AMR also was late submitting response-time reports and its annual report lacked required response-time data, Barton added.

While the county’s emergency medical response network needs “to move to the next level … we need the medical system to be resilient going through a medical emergency, not become a victim of that medical emergency,” Barton said.

“And we’re not providing the service that we need to provide to our communities.”

Late response times also affect the county’s fire departments. In Murrieta, response-time benchmarks are currently being met 54% of the time, up from 42% in 2022, said Bernard Molloy, the city’s fire chief.

“We have two hospitals in our city and one right outside of our city,” he said. “So ambulances are never very far from us. It’s not like these are long response times.”

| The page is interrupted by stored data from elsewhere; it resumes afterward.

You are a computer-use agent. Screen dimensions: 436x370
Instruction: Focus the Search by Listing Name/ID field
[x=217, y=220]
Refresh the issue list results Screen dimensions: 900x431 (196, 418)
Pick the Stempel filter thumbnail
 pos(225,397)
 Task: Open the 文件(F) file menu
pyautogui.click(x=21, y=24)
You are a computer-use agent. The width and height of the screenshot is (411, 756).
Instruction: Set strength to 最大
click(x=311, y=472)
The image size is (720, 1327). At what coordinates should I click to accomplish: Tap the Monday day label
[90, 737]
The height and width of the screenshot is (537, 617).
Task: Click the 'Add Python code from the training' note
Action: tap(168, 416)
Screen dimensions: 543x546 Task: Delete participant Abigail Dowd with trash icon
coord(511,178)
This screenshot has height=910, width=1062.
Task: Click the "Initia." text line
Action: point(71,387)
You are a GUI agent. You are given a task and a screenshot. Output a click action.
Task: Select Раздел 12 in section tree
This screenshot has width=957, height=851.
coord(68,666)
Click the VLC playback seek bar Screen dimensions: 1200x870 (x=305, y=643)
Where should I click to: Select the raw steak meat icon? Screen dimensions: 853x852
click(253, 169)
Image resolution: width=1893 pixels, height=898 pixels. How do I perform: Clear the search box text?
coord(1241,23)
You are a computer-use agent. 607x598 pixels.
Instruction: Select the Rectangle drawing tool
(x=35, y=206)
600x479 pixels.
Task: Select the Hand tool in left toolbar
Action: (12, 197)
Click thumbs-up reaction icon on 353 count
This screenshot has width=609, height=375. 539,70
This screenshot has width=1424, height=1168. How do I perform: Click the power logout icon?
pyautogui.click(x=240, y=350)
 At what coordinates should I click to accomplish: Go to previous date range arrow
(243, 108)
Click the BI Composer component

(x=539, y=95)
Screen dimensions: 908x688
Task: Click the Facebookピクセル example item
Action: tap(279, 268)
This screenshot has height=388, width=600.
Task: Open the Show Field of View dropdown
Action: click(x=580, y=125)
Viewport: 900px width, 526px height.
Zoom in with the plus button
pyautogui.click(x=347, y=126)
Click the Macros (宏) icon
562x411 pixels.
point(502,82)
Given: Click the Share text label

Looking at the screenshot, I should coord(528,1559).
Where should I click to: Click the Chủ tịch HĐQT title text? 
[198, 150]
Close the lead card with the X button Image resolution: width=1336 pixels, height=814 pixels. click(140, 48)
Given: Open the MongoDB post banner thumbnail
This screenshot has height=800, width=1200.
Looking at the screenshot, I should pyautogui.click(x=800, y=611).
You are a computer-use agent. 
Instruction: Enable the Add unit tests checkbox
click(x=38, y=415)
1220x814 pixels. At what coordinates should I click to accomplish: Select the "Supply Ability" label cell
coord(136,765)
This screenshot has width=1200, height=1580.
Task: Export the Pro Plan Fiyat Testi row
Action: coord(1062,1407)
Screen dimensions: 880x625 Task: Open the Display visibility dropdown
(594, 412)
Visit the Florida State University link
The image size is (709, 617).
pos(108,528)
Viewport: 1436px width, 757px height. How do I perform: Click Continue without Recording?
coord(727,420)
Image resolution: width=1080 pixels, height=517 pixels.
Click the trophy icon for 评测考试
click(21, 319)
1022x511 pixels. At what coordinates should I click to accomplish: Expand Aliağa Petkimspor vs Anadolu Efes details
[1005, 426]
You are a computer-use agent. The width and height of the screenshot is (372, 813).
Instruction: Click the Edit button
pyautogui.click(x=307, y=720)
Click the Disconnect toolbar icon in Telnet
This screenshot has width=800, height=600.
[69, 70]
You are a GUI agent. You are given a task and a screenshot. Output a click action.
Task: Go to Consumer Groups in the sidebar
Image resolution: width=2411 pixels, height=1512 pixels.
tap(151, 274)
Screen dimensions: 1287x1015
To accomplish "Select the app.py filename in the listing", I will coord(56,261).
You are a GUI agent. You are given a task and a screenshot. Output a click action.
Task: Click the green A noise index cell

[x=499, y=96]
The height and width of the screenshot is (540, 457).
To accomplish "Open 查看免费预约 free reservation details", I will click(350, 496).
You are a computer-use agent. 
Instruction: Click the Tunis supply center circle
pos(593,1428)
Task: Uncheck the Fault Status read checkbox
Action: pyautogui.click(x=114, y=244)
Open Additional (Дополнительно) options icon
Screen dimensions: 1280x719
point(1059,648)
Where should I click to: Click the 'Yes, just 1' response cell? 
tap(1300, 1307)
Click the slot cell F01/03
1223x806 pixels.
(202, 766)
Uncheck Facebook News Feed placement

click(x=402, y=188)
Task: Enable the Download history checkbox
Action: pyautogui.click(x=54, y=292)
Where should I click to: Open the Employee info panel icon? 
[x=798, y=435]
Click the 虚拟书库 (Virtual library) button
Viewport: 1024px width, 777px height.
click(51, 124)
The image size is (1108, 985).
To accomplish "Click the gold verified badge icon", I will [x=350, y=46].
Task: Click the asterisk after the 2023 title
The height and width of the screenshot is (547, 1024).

As a result, “Our first responders sit on scene and aren’t able to transport that patient to the hospital in a timely fashion,” Molloy said. “When we’re waiting for these ambulances to come, we no longer have a fire engine that can do fire engine work because we’re stuck with the patient.”

Jeremey Schumaker, AMR’s regional director of operations, said his company is grappling with a paramedic shortage stemming from the COVID-19 pandemic, when paramedic and emergency medical technician classes were canceled and paramedics left the profession and were sidelined by the virus.

“We share in the frustrations that these shortages have had on our response times and we’ve taken extraordinary steps to mitigate those impacts,” he said.

Those efforts include giving paramedics raises and hiring bonuses, starting an “earn while you learn” program for emergency medical technicians, spending more on overtime and funding paramedic school scholarships for 70 employees.

That said, training a new paramedic takes time, Schumacher said.

“We continue to compete for the same diminished pool of paramedics with every other EMS agency across the country (and) with all of the fire departments represented (in the board chambers).”

“I think we’re going to see some significant improvements in the coming months,” he said. “But there’s still a long way to go.”

Riverside County Supervisor Kevin Jeffries, a former volunteer firefighter, said that while AMR deserves leeway for pandemic-related problems, “we’re way past the devastation that we all experienced with COVID, and yet AMR hasn’t been able to figure out how to get back to normal operations.”

“That’s unacceptable. There’s got to be a sense of urgency to get you back to full adequate staffing … my trash doesn’t get picked up for two weeks, back to back … the trash companies have trouble hiring trash truck operators. Nobody’s dying because of that.”